**Work instructions:**
Where the word "computer" occurs in a line of the data, return the whole line.

**Supplied material:**
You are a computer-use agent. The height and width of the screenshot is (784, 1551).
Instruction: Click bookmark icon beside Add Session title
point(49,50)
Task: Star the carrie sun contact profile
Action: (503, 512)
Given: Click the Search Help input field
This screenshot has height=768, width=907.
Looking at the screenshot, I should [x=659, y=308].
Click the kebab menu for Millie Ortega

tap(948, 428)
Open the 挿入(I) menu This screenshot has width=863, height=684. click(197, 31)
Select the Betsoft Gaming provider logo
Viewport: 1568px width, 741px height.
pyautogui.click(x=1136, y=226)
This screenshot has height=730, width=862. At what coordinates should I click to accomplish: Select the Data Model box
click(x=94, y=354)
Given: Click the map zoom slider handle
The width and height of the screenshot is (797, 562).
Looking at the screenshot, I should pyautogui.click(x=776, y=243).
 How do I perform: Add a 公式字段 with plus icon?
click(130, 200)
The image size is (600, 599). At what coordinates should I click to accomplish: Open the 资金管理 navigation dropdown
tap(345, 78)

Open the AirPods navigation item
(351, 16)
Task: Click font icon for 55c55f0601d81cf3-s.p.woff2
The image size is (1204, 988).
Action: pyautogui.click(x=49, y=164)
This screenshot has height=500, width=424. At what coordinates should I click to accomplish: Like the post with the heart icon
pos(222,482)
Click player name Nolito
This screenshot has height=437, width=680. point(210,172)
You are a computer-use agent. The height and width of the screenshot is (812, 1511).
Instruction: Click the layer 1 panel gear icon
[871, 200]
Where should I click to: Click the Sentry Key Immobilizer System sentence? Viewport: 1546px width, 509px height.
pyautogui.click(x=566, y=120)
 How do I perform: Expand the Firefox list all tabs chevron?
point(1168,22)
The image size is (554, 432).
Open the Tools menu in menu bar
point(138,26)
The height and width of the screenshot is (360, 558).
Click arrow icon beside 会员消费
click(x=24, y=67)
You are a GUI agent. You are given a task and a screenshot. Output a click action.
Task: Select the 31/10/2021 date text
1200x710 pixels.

**Solution to this task:**
You are a computer-use agent. The height and width of the screenshot is (784, 1551).
You are a computer-use agent. The height and width of the screenshot is (812, 1511).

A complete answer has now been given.